## Task to carry out
Note on the material below: return exactly the lines from the line that holds "Instruction: Click the" through the line that holds "The image size is (600, 497).", and leave out each picture.

## Records for this task
•••

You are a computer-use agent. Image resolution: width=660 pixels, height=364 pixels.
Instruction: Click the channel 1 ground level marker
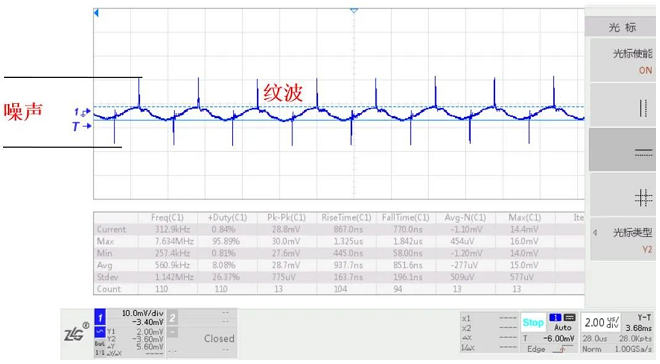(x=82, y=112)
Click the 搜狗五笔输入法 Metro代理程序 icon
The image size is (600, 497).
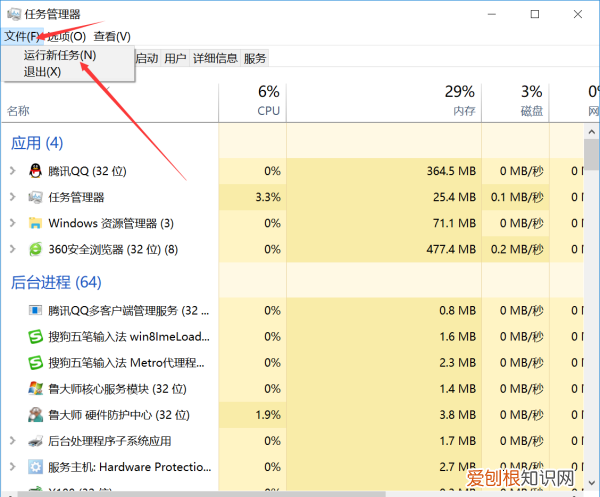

•••

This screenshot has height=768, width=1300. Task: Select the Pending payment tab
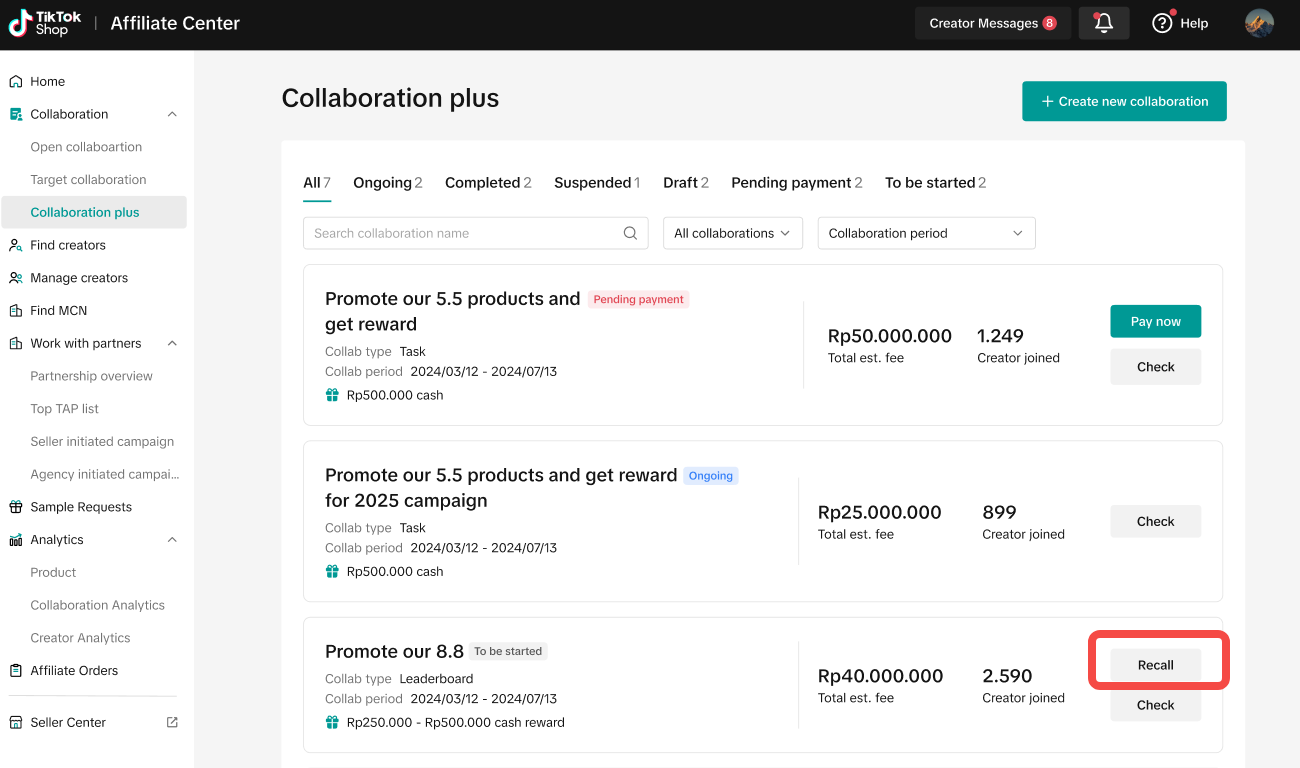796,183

•••

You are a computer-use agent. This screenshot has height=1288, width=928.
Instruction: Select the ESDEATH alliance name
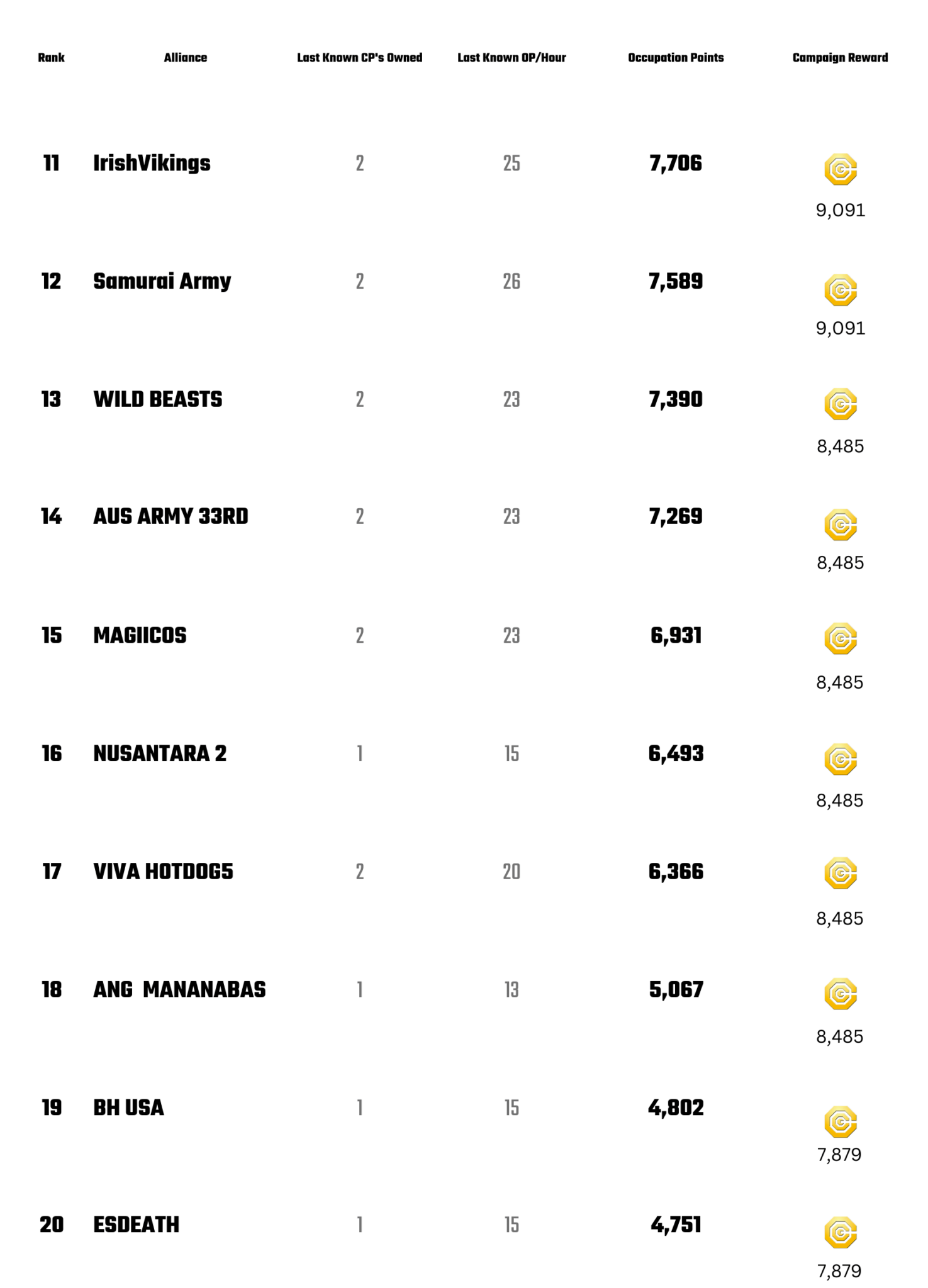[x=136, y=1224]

•••

## Response
Instruction: Click the channel 1 ground level marker
(x=82, y=112)
Click the 搜狗五笔输入法 Metro代理程序 icon
The image size is (600, 497).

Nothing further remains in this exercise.